**TASK PROMPT:** Please count the lines in the records below that include the word "left" and report only the total.

**SUPPLIED RECORDS:**

########

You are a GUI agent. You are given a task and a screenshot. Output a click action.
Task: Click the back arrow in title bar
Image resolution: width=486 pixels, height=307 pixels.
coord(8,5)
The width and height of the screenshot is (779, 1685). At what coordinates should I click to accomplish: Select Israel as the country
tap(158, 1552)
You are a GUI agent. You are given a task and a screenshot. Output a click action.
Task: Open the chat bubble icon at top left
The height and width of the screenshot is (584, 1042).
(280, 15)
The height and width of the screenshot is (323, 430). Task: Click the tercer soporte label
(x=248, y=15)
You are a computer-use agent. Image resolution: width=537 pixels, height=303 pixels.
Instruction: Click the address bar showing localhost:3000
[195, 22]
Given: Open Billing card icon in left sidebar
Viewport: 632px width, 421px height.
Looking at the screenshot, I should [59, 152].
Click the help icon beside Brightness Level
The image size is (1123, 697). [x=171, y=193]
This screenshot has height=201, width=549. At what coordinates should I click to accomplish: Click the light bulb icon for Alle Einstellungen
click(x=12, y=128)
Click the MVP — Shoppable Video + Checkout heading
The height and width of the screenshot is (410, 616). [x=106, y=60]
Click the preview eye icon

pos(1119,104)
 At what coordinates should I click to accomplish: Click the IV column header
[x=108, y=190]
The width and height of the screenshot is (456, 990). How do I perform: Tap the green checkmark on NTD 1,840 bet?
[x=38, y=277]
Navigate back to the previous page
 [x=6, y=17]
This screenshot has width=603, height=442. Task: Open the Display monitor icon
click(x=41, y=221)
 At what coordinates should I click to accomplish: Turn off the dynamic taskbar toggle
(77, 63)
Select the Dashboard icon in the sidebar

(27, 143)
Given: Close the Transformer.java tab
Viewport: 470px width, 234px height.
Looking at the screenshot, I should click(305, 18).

########

**SOLUTION:** 2